There is a hierarchy of evidence relating to clinical research, extending from meta-analyses and randomised controlled trials to case reports and clinical anecdote.1 Randomised controlled trials are not the only evidence that can be used to assess new interventions, but they are unarguably the best and most rigorous. Observational studies are helpful, and may lead to the same conclusion as randomised controlled trials,2 but such studies are not accepted as definitive evidence of the efficacy of one treatment compared to another.3 Effective use of randomised controlled trials has revolutionised many areas of healthcare, not the least the treatment of cardiac disease in adults.4

Over the last decade, we too have seen remarkable advances in the treatment of children with congenital cardiac disease, many of them chronicled in the pages of Cardiology in the Young. Our practice has changed, the care of our patients has become better, and outcomes have improved. But where are the clinical trials that led to these changes? It is easy for us to be complacent about the progress we have made. We see patients in our clinics everyday, and we know that they are doing better than they would have only a few years ago. In the face of this, why should we worry about the finer points of evidence-based medicine? At a meeting I attended recently, one of the delegates, frustrated by the calls for clinical trials, raced to the microphone to say, “If we relied on clinical trials, we would never have introduced the arterial switch operation!” A good point, and one that reaches to the very heart of the issue.

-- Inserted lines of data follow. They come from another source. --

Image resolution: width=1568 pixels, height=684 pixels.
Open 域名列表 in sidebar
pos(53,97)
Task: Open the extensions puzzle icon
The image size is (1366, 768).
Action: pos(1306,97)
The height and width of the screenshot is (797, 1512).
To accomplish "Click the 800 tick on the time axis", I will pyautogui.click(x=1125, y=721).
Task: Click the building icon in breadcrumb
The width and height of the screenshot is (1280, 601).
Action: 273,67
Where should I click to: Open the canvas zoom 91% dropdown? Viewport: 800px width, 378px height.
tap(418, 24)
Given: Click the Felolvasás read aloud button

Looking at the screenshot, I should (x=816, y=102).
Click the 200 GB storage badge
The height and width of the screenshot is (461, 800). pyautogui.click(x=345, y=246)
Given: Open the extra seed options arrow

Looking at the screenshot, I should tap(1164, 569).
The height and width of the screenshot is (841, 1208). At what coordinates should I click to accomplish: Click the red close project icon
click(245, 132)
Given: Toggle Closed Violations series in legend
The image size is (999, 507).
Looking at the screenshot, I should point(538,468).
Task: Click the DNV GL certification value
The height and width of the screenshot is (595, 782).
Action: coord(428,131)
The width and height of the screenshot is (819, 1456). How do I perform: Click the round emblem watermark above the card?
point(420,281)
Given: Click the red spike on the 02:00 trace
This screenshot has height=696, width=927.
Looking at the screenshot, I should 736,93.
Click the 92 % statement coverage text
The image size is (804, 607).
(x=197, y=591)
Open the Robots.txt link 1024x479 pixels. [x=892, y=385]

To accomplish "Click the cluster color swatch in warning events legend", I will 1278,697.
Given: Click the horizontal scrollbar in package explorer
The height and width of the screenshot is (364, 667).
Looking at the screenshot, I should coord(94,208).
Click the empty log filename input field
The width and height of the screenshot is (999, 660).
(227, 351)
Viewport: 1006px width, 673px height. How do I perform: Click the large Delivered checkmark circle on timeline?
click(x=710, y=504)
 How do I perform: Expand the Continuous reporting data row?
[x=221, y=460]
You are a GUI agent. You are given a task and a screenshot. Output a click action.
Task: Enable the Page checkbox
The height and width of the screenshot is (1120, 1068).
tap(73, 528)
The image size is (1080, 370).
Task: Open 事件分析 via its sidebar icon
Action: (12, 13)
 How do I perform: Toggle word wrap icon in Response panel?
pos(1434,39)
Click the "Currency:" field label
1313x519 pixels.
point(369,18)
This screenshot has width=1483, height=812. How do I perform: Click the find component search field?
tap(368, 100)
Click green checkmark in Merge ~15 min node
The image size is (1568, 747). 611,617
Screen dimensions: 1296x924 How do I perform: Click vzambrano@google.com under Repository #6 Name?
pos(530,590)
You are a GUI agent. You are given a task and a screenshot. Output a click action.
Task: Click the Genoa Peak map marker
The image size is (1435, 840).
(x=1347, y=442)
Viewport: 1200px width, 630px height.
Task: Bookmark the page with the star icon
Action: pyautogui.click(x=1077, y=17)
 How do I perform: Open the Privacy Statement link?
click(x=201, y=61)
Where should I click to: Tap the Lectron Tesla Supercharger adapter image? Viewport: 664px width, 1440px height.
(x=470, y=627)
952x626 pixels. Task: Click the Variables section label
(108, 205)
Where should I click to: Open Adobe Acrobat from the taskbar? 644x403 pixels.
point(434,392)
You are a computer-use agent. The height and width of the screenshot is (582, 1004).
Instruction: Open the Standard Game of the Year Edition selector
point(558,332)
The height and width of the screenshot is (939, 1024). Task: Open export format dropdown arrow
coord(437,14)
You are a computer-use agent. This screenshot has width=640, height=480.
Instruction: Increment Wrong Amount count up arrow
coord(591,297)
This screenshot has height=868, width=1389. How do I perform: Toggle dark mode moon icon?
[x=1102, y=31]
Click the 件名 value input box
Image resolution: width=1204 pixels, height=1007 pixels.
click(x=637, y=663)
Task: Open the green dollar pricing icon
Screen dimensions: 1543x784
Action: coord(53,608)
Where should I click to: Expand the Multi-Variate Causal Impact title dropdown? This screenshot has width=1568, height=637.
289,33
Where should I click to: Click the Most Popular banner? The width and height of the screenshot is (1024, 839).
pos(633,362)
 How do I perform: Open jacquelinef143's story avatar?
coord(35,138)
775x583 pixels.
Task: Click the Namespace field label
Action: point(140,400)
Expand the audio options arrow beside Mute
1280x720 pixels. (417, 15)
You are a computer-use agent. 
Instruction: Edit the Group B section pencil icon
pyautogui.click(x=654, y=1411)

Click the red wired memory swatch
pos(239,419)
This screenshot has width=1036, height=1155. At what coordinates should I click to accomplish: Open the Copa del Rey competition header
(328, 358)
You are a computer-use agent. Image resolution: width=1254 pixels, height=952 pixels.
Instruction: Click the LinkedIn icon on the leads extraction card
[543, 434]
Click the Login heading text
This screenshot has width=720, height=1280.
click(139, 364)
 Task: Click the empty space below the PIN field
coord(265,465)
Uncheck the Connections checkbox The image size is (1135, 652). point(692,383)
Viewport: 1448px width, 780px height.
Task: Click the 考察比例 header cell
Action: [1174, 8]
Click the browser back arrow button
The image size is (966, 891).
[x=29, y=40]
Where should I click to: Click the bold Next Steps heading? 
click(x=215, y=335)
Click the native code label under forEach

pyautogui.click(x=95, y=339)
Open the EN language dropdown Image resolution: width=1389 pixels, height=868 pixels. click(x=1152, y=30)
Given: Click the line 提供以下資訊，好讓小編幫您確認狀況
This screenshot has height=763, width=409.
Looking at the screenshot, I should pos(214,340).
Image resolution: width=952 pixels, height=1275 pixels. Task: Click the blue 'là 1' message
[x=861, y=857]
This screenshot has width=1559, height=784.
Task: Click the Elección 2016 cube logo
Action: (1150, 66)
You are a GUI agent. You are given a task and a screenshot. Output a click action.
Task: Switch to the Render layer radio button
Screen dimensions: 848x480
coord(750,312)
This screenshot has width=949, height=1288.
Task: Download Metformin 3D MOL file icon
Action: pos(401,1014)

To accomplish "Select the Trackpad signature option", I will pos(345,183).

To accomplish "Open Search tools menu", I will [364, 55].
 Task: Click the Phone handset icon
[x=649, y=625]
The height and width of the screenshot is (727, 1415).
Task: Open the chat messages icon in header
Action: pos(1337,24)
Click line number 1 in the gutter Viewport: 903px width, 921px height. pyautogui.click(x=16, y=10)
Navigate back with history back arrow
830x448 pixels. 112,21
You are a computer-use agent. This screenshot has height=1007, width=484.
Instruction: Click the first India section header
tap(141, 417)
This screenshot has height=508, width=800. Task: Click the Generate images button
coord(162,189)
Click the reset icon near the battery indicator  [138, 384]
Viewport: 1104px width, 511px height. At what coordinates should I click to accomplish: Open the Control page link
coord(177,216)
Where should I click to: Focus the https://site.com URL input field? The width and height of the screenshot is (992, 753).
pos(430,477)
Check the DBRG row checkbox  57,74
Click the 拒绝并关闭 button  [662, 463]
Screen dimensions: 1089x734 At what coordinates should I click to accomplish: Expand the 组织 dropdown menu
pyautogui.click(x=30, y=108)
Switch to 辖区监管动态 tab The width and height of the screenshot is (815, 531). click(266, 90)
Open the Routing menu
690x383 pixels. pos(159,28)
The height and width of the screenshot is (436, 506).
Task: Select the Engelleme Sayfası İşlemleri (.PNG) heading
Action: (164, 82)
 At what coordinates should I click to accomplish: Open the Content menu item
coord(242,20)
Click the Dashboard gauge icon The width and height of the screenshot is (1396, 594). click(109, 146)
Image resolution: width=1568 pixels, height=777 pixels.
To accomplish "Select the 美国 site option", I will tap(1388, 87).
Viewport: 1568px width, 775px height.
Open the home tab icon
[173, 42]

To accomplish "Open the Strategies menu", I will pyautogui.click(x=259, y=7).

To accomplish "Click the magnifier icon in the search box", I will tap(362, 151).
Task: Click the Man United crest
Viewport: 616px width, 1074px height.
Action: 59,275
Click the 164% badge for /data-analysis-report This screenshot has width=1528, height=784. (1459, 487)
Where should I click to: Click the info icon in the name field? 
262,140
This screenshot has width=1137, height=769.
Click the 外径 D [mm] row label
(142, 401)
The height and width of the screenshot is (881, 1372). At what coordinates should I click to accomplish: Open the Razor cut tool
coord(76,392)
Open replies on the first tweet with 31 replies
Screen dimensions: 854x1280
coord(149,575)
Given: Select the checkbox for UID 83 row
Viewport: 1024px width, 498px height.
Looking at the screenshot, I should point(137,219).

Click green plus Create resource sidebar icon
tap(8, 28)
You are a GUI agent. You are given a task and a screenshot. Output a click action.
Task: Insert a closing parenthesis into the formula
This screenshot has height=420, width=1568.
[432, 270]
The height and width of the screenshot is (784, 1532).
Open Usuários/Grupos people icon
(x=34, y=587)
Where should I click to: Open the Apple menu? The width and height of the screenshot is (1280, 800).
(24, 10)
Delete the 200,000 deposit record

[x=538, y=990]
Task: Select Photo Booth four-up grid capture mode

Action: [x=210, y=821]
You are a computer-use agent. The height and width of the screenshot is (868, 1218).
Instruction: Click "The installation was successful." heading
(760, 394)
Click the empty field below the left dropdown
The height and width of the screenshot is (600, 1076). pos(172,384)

It is now 28 years since Jatene described the first successful arterial switch operation,5 but we still do not know whether the procedure achieves better long-term results that the atrial re-directive operations it supplanted. We know that its introduction was accompanied by an increase in surgical mortality compared to contemporary Senning and Mustard operations.6 We also know that, as technical skills have advanced, it can now be done with an acceptable short-term mortality.7 But does it give children with transposition a better long-term chance of good health than did the earlier alternatives? We do not know. There has been no randomised controlled trial which compares the outcome for the arterial switch and atrial repair for transposition. In particular, there is no cohort of patients undergoing surgery at the same time by the two techniques being followed to compare the results over the long-term. Thus, for a relatively common and consistent congenital cardiac malformation, we have no evidence for the best operative approach. Sadly, it seems unlikely now that we will ever have this evidence. The delegate was right. If we had undertaken clinical trials, we might never have introduced the arterial switch operation. The trouble is, we do not know whether that would have been a good or bad thing.

The last few years have seen rapid progress in the development of devices to close intracardiac septal defects. When a parent asks, which is the best option for their child with an atrial septal defect, surgery or transcatheter closure, what answer should we give? It is self-evident that transcatheter occlusion is likely to be less traumatic for the child, and for many parents the more attractive option, but where is the evidence that it leads us to believe that the results are as good or better than surgery? Looking through the literature, the best I could find was a non-randomised trial.8 There is, then, only equivocal evidence for the current optimal treatment of what is one of the most common congenital cardiac defects. In most other clinical specialities, such evidence would be regarded as inadequate to support the introduction of a new therapy. It is not too late to compare these two approaches for closure of atrial septal defects, but history does not suggest it will happen. In the past, lack of a randomised controlled trial has never been allowed to delay the introduction of new interventional procedures.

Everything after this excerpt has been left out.